- [TASK ITEM]
Please restate the material below word for word, from the first line through the one that contains "Task: Launch AI OC Guide brain icon", inclusive.

■ ■ ■ ■ ■ ■ ■

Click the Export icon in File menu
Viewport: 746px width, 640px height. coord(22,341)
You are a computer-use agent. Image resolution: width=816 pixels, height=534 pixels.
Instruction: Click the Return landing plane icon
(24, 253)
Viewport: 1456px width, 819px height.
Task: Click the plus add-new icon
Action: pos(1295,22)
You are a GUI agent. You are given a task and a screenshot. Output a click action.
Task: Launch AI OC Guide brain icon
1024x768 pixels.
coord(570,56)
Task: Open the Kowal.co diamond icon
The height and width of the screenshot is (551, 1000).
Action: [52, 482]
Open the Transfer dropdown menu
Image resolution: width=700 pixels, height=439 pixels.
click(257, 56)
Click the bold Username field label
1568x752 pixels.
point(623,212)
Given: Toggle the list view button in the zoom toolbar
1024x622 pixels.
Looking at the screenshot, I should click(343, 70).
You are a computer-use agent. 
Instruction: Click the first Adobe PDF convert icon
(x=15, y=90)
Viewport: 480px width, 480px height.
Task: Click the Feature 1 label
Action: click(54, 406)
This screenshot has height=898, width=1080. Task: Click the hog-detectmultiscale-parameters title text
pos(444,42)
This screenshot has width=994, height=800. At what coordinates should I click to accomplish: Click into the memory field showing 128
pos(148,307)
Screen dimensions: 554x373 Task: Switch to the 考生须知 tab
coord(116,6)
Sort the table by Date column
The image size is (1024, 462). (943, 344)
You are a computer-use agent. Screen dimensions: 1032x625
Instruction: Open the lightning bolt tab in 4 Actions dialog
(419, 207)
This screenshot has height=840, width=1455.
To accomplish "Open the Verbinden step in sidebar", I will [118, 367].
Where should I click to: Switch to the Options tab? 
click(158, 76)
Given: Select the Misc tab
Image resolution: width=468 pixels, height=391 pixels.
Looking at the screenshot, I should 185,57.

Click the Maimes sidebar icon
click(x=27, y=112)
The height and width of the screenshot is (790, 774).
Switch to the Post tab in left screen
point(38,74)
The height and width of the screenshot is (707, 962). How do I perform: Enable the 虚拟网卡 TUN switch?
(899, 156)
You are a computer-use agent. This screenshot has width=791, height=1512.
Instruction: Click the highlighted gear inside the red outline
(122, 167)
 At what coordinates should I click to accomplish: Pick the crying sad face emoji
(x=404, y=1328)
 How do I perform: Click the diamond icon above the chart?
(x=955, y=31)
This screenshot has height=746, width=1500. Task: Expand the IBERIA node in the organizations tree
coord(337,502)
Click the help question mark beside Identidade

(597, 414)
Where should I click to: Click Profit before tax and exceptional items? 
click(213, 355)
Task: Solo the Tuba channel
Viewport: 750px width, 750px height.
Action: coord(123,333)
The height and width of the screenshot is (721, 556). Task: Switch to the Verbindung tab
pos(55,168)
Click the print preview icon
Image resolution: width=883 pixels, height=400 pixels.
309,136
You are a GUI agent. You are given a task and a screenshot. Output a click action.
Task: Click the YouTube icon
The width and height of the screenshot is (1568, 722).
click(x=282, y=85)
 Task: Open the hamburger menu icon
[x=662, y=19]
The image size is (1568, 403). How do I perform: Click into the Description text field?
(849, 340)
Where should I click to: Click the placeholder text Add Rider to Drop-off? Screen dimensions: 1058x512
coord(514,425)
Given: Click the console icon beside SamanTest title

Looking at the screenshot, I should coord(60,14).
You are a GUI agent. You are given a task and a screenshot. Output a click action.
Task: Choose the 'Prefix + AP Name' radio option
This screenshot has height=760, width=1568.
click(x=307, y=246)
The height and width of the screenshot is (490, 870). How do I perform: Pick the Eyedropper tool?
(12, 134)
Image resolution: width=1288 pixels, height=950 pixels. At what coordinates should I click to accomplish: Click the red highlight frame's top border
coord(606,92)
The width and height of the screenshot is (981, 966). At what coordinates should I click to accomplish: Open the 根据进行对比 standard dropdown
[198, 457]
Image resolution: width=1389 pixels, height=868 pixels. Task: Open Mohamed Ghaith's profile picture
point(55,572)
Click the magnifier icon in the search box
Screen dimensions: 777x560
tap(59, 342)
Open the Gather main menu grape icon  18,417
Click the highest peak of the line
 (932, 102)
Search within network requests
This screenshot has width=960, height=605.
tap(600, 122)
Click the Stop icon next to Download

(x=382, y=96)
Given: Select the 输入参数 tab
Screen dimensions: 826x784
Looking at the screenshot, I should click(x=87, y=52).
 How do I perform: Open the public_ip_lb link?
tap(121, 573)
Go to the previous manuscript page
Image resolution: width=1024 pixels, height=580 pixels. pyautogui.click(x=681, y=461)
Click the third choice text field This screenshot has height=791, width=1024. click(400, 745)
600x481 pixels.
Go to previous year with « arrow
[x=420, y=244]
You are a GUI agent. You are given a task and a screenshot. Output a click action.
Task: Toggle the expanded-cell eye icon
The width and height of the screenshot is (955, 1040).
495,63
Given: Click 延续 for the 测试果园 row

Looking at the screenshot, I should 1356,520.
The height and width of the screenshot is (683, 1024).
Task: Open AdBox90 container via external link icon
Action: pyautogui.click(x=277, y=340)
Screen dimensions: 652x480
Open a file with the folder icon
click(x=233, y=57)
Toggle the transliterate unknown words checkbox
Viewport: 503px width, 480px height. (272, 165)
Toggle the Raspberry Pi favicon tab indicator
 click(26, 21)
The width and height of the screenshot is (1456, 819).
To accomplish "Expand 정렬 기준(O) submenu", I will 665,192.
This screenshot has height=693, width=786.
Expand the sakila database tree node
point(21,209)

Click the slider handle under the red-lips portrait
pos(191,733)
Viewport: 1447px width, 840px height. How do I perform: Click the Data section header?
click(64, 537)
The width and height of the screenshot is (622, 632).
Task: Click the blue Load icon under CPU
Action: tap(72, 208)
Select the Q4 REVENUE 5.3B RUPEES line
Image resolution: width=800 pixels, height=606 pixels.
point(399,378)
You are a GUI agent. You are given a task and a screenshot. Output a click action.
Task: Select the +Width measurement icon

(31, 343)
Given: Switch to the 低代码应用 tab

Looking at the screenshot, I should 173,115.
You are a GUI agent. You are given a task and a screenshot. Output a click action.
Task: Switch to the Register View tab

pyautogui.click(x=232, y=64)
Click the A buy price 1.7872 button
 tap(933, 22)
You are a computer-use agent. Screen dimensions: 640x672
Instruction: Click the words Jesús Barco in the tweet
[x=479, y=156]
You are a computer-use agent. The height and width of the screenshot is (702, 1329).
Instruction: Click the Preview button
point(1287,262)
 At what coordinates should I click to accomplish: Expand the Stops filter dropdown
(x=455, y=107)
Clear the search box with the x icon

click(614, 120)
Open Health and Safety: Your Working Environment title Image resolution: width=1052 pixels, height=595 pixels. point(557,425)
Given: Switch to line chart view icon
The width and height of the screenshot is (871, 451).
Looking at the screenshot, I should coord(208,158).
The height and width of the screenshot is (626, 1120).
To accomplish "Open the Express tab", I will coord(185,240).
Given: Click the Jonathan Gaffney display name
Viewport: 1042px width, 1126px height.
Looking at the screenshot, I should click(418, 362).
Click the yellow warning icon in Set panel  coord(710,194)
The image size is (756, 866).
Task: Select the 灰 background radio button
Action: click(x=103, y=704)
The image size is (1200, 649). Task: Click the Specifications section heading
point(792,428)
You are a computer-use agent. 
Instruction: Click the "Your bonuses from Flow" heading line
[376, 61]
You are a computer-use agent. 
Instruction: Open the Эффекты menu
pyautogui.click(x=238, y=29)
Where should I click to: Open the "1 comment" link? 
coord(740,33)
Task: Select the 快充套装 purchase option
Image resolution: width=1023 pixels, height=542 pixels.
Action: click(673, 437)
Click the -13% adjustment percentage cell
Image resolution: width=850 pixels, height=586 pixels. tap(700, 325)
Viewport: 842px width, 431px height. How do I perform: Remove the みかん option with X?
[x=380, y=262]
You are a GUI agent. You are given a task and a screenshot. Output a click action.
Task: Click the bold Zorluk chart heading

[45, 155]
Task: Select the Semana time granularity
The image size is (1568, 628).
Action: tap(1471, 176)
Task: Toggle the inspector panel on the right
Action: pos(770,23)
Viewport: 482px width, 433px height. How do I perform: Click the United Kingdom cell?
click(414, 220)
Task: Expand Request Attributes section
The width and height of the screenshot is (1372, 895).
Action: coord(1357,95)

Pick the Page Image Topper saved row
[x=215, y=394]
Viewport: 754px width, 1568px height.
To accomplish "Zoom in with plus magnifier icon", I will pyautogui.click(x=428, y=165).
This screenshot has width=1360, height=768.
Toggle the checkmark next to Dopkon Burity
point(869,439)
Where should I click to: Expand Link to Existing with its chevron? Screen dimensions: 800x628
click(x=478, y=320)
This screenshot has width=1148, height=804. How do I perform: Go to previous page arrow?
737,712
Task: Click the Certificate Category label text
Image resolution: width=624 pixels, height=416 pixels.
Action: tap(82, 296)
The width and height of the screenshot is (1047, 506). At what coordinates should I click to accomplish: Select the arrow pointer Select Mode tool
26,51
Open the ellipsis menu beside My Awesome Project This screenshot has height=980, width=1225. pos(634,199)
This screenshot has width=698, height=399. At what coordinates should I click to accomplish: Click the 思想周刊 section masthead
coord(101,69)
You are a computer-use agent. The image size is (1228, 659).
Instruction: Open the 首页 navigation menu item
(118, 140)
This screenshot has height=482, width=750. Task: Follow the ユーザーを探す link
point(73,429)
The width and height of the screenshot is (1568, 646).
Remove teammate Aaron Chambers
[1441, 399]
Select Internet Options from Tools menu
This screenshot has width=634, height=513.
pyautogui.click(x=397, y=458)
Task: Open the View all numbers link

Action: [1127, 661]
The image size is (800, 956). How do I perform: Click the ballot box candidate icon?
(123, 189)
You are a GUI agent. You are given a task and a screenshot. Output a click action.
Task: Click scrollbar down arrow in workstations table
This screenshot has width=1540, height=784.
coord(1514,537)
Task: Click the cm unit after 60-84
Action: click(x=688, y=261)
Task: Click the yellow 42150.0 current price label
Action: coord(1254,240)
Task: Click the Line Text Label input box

■ ■ ■ ■ ■ ■ ■

- [RESPONSE TO THE TASK]
Click the Export icon in File menu
Viewport: 746px width, 640px height. coord(22,341)
You are a computer-use agent. Image resolution: width=816 pixels, height=534 pixels.
Instruction: Click the Return landing plane icon
(24, 253)
Viewport: 1456px width, 819px height.
Task: Click the plus add-new icon
Action: pos(1295,22)
You are a GUI agent. You are given a task and a screenshot. Output a click action.
Task: Launch AI OC Guide brain icon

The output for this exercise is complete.